*** Opening SUPPLIED MATERIAL ***

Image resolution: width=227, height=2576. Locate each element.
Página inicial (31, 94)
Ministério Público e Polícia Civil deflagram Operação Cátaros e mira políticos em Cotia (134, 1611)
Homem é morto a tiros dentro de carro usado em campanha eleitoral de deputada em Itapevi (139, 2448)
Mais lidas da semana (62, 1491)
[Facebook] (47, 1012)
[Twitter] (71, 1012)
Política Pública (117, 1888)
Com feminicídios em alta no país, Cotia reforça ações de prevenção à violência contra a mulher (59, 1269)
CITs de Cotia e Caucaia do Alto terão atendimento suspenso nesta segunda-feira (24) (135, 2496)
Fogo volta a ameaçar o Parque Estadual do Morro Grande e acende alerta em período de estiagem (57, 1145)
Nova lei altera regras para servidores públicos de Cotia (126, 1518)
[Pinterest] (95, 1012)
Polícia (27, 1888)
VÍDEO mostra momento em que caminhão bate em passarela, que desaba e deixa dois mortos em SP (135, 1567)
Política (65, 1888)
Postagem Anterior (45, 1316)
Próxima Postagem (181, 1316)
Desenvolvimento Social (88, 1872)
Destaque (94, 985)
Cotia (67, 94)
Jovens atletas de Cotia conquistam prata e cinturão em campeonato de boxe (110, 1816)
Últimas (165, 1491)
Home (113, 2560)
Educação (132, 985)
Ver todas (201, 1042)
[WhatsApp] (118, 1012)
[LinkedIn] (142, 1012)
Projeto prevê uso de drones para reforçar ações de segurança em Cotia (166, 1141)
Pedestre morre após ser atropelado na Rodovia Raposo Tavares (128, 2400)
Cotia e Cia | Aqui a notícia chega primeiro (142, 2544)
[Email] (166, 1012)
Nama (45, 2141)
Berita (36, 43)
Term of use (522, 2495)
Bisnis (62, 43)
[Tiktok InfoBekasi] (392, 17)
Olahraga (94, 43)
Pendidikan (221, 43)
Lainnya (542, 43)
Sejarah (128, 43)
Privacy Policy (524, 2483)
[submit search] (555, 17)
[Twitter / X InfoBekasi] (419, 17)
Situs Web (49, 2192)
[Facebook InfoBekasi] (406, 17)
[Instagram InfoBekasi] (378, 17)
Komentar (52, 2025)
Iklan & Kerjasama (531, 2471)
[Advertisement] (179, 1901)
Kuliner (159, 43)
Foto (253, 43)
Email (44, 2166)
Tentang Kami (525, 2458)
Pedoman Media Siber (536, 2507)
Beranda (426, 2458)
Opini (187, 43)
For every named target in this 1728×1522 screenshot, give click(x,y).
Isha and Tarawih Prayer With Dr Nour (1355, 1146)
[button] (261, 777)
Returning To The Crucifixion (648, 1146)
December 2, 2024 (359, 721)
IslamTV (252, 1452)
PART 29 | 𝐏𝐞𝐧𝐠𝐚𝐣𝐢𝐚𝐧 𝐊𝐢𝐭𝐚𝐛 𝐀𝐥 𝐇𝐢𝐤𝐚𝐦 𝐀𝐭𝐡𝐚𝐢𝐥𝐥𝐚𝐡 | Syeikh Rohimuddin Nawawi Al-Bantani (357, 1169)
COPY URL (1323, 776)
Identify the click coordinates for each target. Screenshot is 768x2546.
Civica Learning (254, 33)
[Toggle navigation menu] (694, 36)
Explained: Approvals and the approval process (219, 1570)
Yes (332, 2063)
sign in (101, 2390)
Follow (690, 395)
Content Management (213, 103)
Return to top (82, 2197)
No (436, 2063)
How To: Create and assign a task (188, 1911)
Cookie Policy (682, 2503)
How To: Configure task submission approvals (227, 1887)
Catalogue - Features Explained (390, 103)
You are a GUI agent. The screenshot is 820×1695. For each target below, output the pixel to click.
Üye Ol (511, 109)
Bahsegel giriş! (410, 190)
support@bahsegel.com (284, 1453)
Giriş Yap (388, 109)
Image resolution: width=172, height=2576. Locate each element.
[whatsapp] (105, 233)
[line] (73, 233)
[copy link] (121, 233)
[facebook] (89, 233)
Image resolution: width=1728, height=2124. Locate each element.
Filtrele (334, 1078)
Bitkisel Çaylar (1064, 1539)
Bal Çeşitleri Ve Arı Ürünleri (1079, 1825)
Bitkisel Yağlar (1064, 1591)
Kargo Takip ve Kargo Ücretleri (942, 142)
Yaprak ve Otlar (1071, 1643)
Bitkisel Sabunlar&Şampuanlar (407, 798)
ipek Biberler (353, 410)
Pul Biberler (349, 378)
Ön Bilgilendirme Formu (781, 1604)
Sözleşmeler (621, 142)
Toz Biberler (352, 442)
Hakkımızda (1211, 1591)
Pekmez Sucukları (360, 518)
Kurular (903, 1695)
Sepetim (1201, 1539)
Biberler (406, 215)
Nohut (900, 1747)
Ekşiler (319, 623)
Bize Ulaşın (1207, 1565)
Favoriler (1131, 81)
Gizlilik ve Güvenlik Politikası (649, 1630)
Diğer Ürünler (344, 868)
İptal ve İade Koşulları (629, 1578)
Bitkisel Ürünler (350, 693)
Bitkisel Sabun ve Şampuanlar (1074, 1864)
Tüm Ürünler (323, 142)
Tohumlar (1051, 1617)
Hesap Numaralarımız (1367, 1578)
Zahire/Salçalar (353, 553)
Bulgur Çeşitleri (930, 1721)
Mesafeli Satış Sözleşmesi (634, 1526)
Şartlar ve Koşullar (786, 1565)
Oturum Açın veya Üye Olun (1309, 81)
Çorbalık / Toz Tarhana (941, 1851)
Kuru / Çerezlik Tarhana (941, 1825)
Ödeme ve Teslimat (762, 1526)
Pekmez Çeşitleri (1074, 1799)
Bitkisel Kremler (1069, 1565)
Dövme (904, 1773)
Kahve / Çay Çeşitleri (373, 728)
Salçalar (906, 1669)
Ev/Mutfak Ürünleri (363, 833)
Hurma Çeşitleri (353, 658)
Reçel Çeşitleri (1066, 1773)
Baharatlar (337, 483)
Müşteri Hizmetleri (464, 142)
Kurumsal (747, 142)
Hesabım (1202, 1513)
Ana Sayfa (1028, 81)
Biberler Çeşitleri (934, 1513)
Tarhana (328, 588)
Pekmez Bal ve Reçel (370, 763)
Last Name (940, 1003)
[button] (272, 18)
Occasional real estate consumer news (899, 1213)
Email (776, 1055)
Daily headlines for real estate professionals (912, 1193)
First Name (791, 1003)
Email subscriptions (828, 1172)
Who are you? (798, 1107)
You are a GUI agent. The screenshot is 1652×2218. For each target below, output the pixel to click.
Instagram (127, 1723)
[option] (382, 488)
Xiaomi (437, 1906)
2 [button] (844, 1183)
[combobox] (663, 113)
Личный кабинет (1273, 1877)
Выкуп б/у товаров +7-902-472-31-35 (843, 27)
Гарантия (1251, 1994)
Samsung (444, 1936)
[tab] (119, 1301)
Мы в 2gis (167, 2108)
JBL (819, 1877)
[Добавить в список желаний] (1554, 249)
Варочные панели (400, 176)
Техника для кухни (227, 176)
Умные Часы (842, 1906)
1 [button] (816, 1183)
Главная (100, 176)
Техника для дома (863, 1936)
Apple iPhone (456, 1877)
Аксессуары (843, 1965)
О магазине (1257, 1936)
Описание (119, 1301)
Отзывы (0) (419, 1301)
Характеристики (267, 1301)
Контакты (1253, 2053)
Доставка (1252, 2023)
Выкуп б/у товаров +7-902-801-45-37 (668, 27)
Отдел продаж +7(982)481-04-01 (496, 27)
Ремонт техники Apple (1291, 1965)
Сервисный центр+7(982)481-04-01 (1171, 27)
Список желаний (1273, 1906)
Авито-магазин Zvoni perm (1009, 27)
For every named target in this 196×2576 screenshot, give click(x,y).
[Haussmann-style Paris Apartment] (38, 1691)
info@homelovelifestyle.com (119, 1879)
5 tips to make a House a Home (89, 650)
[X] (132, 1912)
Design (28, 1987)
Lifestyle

*** Closing SUPPLIED MATERIAL ***

■ PROBLEM DESCRIPTION ■
From the first line of the records to the line containing "Cotia (67, 94)", inclusive, transcribe everything exactly and leave out the rest.

■ TASK SOLUTION ■
Image resolution: width=227, height=2576. Locate each element.
Página inicial (31, 94)
Ministério Público e Polícia Civil deflagram Operação Cátaros e mira políticos em Cotia (134, 1611)
Homem é morto a tiros dentro de carro usado em campanha eleitoral de deputada em Itapevi (139, 2448)
Mais lidas da semana (62, 1491)
[Facebook] (47, 1012)
[Twitter] (71, 1012)
Política Pública (117, 1888)
Com feminicídios em alta no país, Cotia reforça ações de prevenção à violência contra a mulher (59, 1269)
CITs de Cotia e Caucaia do Alto terão atendimento suspenso nesta segunda-feira (24) (135, 2496)
Fogo volta a ameaçar o Parque Estadual do Morro Grande e acende alerta em período de estiagem (57, 1145)
Nova lei altera regras para servidores públicos de Cotia (126, 1518)
[Pinterest] (95, 1012)
Polícia (27, 1888)
VÍDEO mostra momento em que caminhão bate em passarela, que desaba e deixa dois mortos em SP (135, 1567)
Política (65, 1888)
Postagem Anterior (45, 1316)
Próxima Postagem (181, 1316)
Desenvolvimento Social (88, 1872)
Destaque (94, 985)
Cotia (67, 94)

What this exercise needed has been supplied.